> EXERCISE REQUIREMENTS
Write out every line exactly, from the first line of the records below through the line that contains "Given: Collapse the Scene Render folder".
**********
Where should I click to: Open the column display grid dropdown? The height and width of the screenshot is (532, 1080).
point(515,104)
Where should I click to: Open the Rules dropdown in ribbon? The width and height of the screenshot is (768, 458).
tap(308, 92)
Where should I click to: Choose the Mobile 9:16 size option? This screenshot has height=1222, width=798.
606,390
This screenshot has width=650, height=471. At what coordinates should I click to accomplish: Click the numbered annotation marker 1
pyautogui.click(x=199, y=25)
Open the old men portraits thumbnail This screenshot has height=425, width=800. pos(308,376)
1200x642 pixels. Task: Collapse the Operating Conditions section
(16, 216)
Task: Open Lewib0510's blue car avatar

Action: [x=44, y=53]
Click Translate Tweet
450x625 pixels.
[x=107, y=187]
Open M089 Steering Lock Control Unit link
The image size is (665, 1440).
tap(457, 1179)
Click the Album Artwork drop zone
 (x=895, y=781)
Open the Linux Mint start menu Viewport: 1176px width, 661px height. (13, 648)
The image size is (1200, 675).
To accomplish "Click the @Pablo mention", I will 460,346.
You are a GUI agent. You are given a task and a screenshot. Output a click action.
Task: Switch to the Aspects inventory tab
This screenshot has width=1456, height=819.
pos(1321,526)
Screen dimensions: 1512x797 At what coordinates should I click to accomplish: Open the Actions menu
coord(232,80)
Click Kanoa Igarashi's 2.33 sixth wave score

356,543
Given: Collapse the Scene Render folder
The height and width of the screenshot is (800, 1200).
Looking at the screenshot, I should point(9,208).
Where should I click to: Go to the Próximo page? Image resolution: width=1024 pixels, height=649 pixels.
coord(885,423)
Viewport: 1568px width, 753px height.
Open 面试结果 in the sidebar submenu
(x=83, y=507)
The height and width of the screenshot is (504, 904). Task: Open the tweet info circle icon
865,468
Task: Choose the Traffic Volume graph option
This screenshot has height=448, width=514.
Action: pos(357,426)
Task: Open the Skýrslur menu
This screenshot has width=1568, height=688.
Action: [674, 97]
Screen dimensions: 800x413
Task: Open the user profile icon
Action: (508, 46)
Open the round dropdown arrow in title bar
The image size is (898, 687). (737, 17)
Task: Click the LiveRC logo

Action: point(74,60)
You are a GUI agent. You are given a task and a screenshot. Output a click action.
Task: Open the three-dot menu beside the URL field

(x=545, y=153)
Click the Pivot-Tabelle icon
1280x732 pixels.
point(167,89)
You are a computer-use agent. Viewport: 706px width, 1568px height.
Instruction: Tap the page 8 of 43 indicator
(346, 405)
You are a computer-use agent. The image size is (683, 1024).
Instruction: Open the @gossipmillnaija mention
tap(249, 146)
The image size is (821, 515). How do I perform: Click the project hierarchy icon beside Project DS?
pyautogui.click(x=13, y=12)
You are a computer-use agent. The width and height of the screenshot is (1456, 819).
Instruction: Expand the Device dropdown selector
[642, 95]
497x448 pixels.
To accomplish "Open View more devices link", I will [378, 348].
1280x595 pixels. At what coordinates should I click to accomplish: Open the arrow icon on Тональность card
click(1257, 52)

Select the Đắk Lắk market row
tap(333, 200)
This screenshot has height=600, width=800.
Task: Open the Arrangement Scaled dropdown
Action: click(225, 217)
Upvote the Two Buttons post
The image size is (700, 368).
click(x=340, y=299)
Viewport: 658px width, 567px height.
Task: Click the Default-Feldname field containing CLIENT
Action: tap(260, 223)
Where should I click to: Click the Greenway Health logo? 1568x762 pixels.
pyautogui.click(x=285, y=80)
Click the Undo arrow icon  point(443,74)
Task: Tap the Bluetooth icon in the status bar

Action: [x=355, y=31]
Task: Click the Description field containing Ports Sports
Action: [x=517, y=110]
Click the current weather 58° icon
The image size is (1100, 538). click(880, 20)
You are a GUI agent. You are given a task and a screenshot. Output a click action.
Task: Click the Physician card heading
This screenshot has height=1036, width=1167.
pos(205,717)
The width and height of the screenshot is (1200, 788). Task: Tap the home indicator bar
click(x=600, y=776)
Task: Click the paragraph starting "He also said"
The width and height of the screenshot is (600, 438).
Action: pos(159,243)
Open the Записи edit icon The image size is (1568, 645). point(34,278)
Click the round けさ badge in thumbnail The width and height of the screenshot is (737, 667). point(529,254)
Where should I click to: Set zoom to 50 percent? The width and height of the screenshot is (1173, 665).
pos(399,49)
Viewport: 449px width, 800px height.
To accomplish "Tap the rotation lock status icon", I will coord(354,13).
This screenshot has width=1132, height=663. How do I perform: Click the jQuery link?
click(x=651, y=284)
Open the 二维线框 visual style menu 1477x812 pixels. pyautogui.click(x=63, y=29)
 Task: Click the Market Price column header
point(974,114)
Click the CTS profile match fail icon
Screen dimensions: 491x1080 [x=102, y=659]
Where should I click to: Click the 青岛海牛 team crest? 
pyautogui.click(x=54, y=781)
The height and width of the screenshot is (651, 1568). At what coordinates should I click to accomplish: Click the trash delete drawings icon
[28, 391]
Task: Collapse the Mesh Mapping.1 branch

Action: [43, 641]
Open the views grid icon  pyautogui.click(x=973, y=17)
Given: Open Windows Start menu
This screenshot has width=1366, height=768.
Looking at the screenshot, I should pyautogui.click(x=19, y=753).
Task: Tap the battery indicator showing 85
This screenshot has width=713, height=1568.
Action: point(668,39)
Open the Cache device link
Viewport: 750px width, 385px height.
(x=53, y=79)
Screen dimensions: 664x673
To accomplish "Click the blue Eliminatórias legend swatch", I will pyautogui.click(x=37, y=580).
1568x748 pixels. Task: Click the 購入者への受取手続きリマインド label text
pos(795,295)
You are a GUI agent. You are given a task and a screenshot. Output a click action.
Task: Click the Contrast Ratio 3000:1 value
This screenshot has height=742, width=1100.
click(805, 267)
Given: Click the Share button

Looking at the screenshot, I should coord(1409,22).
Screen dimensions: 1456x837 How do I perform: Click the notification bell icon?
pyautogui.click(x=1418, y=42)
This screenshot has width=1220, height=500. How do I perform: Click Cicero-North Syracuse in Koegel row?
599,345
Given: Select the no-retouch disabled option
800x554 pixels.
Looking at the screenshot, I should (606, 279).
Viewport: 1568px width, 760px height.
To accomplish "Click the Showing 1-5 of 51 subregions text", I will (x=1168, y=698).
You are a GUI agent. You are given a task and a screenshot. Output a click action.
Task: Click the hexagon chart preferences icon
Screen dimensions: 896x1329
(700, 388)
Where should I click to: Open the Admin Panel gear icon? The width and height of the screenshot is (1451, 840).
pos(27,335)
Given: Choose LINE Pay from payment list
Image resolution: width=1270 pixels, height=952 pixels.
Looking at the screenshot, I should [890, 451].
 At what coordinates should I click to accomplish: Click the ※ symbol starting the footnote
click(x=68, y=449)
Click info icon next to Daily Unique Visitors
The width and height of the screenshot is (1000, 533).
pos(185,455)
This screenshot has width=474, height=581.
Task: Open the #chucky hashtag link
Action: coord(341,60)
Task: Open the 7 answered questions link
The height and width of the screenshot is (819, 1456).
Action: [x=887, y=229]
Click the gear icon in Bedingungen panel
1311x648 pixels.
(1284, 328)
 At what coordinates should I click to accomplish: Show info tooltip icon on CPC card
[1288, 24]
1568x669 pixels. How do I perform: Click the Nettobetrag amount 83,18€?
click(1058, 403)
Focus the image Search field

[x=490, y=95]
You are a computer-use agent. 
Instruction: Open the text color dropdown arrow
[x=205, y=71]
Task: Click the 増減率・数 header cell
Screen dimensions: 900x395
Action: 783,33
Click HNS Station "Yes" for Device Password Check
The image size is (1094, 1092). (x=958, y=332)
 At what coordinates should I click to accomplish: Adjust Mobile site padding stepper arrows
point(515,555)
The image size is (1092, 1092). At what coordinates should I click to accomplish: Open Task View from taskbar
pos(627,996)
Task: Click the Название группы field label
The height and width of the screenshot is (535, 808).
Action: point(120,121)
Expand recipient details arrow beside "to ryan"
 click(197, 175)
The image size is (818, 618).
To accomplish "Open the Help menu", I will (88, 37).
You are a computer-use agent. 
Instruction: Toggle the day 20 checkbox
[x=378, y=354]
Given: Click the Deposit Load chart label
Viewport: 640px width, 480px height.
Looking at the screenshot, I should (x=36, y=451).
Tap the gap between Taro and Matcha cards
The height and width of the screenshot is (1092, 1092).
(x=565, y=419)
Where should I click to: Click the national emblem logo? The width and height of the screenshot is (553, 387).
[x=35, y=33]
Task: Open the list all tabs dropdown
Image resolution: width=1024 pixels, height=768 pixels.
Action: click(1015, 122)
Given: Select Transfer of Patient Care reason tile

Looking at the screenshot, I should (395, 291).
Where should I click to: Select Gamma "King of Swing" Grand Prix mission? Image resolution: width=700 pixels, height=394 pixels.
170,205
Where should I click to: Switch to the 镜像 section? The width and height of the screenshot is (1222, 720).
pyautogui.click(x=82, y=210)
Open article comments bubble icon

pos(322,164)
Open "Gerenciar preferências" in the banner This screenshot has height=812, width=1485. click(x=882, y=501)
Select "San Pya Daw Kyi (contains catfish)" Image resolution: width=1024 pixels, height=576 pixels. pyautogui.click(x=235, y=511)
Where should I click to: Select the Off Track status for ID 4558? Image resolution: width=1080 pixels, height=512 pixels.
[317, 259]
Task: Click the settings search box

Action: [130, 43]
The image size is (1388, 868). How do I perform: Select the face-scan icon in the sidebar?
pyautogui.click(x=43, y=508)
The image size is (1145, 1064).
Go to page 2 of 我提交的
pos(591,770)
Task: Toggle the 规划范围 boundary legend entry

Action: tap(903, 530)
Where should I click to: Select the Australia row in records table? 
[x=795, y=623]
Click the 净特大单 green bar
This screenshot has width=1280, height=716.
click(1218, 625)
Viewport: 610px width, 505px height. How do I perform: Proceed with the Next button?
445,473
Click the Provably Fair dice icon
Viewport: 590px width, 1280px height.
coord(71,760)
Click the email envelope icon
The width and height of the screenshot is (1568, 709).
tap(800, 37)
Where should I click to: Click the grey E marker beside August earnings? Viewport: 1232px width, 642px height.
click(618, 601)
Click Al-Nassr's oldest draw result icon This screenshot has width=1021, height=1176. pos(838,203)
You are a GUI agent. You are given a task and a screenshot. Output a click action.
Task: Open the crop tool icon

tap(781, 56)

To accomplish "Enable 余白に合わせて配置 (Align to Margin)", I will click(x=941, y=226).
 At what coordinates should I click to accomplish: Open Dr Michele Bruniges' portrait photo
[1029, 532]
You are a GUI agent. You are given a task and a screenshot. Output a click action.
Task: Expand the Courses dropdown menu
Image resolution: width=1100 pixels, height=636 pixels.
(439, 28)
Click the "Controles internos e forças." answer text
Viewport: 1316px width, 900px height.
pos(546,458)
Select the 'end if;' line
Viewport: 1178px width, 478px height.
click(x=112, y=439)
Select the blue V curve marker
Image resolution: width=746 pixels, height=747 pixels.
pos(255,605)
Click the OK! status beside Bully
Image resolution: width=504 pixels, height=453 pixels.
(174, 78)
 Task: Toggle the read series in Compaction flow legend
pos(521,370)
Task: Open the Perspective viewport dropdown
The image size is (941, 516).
**********
> EXERCISE OUTPUT
Where should I click to: Open the column display grid dropdown? The height and width of the screenshot is (532, 1080).
point(515,104)
Where should I click to: Open the Rules dropdown in ribbon? The width and height of the screenshot is (768, 458).
tap(308, 92)
Where should I click to: Choose the Mobile 9:16 size option? This screenshot has height=1222, width=798.
606,390
This screenshot has width=650, height=471. At what coordinates should I click to accomplish: Click the numbered annotation marker 1
pyautogui.click(x=199, y=25)
Open the old men portraits thumbnail This screenshot has height=425, width=800. pos(308,376)
1200x642 pixels. Task: Collapse the Operating Conditions section
(16, 216)
Task: Open Lewib0510's blue car avatar

Action: [x=44, y=53]
Click Translate Tweet
450x625 pixels.
[x=107, y=187]
Open M089 Steering Lock Control Unit link
The image size is (665, 1440).
tap(457, 1179)
Click the Album Artwork drop zone
 (x=895, y=781)
Open the Linux Mint start menu Viewport: 1176px width, 661px height. (13, 648)
The image size is (1200, 675).
To accomplish "Click the @Pablo mention", I will 460,346.
You are a GUI agent. You are given a task and a screenshot. Output a click action.
Task: Switch to the Aspects inventory tab
This screenshot has width=1456, height=819.
pos(1321,526)
Screen dimensions: 1512x797 At what coordinates should I click to accomplish: Open the Actions menu
coord(232,80)
Click Kanoa Igarashi's 2.33 sixth wave score

356,543
Given: Collapse the Scene Render folder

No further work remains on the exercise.